▸ WHAT THIS TASK INVOLVES
Rewrite the lines starting at the one containing "Open the Map" and ending at the one containing "[x=432, y=517]", changing "previous-page" to "next-page" and leaving everything else as it is.

-- Start DATASET ROWS --

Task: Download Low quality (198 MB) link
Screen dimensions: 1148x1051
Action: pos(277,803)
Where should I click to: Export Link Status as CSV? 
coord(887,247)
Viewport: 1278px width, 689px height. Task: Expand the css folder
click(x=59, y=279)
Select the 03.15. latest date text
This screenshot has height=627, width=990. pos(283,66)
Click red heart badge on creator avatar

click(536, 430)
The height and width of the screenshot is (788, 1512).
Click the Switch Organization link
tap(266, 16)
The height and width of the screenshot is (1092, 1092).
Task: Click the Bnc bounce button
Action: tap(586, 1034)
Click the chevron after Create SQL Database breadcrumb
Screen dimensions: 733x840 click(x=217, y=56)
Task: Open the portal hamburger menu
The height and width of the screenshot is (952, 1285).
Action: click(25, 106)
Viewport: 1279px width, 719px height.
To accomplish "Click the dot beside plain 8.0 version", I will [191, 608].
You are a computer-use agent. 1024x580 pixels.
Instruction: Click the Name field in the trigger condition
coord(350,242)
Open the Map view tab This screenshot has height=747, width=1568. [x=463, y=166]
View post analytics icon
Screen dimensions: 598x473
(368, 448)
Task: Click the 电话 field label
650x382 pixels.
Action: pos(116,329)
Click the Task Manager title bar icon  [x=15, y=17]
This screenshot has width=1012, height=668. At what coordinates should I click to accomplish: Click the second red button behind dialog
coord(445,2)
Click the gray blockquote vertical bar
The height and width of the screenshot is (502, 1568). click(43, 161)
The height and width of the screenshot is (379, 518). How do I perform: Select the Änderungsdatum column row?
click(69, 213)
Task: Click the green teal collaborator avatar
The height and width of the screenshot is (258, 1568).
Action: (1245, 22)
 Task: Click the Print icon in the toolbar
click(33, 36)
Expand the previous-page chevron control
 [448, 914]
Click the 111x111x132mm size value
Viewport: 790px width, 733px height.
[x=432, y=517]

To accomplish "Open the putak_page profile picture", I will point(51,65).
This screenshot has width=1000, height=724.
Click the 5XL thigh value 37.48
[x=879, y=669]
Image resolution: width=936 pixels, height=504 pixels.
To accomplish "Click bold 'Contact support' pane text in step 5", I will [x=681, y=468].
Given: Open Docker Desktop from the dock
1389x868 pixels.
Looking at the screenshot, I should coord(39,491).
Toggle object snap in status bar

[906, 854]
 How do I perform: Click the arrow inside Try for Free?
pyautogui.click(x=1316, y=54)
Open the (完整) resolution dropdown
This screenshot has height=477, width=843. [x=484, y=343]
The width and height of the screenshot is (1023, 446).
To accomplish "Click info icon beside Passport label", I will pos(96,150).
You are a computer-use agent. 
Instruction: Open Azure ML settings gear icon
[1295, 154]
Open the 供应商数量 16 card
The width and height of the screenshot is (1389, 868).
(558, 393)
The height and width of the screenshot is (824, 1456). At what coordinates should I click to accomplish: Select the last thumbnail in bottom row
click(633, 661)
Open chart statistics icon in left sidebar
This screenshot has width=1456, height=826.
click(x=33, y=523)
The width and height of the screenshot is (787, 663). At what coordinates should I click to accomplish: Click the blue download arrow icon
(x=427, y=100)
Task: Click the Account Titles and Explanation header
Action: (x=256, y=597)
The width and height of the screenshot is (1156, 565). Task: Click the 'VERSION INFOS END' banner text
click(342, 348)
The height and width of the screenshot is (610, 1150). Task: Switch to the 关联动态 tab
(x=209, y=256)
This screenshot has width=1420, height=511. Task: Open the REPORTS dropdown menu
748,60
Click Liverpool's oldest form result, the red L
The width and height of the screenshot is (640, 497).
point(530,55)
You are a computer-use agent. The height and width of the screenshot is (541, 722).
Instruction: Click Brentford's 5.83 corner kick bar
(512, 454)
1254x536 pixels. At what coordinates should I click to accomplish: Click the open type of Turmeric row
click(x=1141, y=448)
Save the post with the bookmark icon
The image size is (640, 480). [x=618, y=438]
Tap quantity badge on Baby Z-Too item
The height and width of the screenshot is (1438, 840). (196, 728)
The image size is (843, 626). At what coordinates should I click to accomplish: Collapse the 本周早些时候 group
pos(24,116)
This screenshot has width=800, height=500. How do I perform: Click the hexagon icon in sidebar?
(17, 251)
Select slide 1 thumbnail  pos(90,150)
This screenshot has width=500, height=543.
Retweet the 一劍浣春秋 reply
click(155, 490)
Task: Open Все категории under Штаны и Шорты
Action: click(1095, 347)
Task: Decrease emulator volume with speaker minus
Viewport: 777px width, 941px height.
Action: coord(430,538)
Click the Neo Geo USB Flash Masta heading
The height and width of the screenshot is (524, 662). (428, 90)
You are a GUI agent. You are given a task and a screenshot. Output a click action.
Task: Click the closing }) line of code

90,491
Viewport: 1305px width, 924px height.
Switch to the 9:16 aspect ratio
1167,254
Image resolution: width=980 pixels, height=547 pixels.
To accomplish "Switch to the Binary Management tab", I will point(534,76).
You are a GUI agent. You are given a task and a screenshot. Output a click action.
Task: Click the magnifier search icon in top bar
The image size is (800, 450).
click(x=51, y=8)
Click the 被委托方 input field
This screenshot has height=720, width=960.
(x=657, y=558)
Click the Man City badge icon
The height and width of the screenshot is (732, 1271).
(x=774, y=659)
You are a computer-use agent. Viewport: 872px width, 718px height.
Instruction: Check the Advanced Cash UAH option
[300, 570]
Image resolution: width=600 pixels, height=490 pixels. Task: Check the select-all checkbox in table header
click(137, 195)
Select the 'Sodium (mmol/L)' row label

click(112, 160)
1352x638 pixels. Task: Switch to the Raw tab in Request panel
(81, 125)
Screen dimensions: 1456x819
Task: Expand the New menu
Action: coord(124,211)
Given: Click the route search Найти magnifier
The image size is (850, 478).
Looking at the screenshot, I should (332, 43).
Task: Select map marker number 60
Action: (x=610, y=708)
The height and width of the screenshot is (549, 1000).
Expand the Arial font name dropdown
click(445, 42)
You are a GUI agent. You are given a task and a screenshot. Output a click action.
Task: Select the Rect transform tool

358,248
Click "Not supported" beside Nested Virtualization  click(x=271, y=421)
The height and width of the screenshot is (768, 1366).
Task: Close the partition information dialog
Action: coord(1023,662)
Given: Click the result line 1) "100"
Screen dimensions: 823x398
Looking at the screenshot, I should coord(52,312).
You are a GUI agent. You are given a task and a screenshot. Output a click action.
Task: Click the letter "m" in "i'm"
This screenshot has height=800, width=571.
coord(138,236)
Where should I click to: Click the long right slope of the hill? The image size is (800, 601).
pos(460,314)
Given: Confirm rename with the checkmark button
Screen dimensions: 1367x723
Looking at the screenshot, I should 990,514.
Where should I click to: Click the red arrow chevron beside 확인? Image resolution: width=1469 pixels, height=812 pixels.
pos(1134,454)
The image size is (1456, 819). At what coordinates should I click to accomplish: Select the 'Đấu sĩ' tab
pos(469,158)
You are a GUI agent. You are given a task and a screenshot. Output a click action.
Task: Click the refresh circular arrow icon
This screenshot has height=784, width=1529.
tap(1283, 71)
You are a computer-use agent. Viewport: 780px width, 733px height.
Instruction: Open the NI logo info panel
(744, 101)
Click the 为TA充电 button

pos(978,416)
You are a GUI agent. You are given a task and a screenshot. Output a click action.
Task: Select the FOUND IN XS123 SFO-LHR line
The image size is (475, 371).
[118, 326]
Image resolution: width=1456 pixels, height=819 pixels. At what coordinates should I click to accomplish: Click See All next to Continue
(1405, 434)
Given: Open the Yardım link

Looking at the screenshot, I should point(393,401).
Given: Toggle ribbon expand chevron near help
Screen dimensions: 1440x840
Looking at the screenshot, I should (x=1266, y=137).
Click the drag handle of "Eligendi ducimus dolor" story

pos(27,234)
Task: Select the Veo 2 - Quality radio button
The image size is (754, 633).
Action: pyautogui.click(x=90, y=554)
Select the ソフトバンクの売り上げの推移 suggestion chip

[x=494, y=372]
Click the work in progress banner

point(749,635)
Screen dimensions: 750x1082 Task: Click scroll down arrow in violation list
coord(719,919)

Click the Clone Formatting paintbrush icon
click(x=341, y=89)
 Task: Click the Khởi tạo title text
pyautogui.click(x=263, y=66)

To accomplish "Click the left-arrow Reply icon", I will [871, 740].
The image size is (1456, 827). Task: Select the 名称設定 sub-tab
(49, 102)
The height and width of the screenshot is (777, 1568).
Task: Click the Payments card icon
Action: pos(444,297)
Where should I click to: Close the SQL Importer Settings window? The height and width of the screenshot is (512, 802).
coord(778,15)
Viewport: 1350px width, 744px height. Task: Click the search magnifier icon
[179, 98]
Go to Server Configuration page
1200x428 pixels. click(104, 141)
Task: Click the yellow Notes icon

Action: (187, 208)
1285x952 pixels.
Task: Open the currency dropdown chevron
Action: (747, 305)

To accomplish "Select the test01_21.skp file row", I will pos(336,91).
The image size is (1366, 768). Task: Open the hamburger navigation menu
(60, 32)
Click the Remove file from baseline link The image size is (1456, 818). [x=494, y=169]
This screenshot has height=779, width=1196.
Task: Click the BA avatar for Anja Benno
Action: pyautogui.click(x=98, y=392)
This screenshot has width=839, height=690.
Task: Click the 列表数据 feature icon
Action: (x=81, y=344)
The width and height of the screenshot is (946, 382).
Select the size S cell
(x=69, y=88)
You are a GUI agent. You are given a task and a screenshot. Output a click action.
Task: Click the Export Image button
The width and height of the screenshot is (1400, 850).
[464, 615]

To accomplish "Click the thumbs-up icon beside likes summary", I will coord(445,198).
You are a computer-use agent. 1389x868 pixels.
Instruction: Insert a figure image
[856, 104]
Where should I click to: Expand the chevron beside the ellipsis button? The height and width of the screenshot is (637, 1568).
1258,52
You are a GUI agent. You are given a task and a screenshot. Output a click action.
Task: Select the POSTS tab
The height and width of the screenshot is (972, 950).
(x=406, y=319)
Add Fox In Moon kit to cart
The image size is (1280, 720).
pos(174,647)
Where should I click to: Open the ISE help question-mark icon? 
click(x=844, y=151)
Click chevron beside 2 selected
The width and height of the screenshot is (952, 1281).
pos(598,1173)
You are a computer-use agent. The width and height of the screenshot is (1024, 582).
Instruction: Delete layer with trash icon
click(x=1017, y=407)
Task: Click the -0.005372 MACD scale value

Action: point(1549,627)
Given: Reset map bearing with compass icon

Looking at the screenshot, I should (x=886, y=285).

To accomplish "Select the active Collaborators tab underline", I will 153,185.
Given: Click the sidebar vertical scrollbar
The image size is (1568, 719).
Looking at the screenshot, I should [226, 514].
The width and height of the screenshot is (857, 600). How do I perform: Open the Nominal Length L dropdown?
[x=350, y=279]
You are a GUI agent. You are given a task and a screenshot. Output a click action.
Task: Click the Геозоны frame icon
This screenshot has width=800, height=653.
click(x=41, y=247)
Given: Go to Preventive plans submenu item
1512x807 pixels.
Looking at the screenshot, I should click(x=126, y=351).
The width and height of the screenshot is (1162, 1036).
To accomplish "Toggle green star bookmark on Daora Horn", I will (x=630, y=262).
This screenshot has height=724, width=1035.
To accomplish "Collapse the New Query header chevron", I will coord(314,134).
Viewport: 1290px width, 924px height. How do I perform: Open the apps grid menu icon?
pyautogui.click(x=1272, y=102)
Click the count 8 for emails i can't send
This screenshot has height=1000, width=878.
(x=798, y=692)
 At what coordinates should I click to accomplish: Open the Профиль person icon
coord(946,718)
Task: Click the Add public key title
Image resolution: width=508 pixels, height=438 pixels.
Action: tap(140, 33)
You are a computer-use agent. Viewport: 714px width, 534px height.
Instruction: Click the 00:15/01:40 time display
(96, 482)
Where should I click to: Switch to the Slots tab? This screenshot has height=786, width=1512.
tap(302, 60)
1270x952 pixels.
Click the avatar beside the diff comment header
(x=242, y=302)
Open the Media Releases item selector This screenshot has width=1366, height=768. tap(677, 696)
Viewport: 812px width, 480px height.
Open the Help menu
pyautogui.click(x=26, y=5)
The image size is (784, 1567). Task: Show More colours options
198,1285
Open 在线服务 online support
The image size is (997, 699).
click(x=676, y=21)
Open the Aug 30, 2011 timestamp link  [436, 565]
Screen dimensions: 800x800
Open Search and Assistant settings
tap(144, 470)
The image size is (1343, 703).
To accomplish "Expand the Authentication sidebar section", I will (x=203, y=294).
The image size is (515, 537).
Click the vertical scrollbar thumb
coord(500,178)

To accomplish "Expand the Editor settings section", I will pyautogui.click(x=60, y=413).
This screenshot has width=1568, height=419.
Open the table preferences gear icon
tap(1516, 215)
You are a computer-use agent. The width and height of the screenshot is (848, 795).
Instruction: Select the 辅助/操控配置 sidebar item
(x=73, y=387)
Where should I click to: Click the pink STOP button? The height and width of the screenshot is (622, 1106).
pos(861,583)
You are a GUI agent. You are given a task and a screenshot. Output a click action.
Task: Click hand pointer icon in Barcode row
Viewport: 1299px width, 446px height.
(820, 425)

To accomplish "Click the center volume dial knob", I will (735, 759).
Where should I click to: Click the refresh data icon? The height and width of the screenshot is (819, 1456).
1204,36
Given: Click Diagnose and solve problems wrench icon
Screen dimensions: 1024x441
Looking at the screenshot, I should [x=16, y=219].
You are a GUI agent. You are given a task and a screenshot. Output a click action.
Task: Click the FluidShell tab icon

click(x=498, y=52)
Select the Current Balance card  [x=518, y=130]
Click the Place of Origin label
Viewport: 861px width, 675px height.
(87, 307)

-- End DATASET ROWS --

▸ EXERCISE SOLUTION
Open the Map view tab This screenshot has height=747, width=1568. [x=463, y=166]
View post analytics icon
Screen dimensions: 598x473
(368, 448)
Task: Click the 电话 field label
650x382 pixels.
Action: pos(116,329)
Click the Task Manager title bar icon  [x=15, y=17]
This screenshot has width=1012, height=668. At what coordinates should I click to accomplish: Click the second red button behind dialog
coord(445,2)
Click the gray blockquote vertical bar
The height and width of the screenshot is (502, 1568). click(43, 161)
The height and width of the screenshot is (379, 518). How do I perform: Select the Änderungsdatum column row?
click(69, 213)
Task: Click the green teal collaborator avatar
The height and width of the screenshot is (258, 1568).
Action: (1245, 22)
 Task: Click the Print icon in the toolbar
click(33, 36)
Expand the next-page chevron control
 [448, 914]
Click the 111x111x132mm size value
Viewport: 790px width, 733px height.
[x=432, y=517]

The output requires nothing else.